Note the "corresponding path algebra" always exists in the following sense (a result of Gabriel): Let $A$ be a finite dimensional algebra with direct sum decomposition $ A= \bigoplus_{i=1}^n P_i^{\oplus m_i}$ (i.e. $P_i$ are indecomposable projective) and take $M=\bigoplus_{i=1}^n P_i$, then the path algebra $kQ/I$ corresponding to $A$ (constructed using Ext-quiver) is isomorphic to $End_A(M)$.
So to answer your question (1) and (2): Given a path algebra $A=kQ/I$, you can construct a category which capture homological behaviour of $kQ/I$ is simply given by treating $Q$ as a category, and relations of compositions given by $I$. Here each object (=vertex in $Q$) in the category has ONLY ONE invertible endomorphism corresponding to the primitive idempotent of that vertex. In this way you can say category algebra is a generalisation of path algebra.

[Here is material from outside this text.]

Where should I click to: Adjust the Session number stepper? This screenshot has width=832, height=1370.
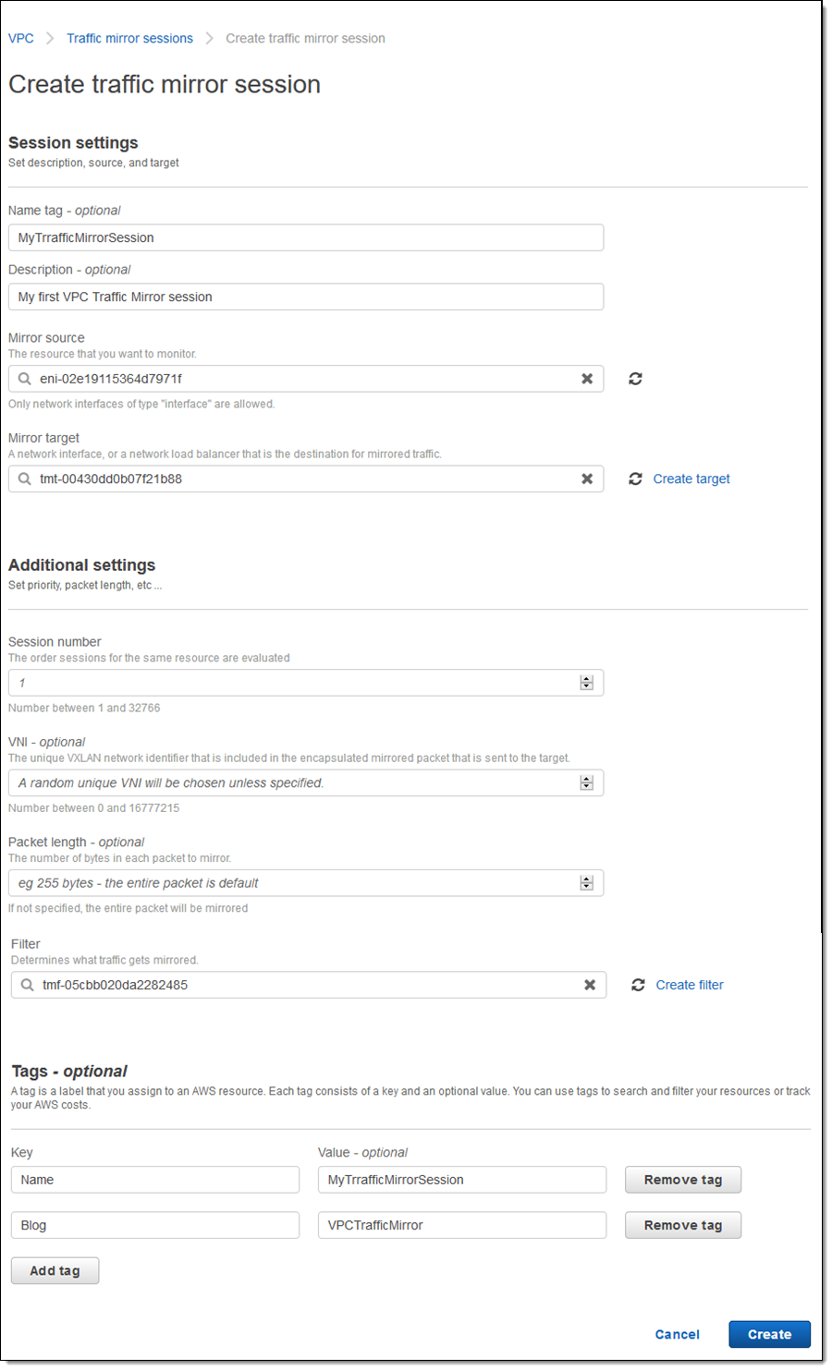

Concerning to your third question, I can't give a very clear answer, these are what my supervisor told me years ago, so I hope someone can give some supplementary comments: There are various reason that we go from quiver to category. Sometimes because we do not want to deal with the algebra directly. (for example, V. Mazorchuk (and possibly Y. Drozd) is one of the people who uses this approach very often.) A better reason is that "path algebra of an infinite quiver" is (was?) an unclear concept, as you don't have things like Gabriel's theorem/lemma as mentioned above, and you need to deal with certain issues arising from infinite dimensional algebras. On the other hand, there is no obvious obstruction when we look at a category with infinite objects.
So why do we still favour path algebras? The reason is most techniques that work on path algebras do not carry over to category algebras. When you have a path algebra, most homological work becomes combinatorial. Yet if you have a category algebra, it is still very difficult to see what the projective indecomposables are (remember the group algebra!).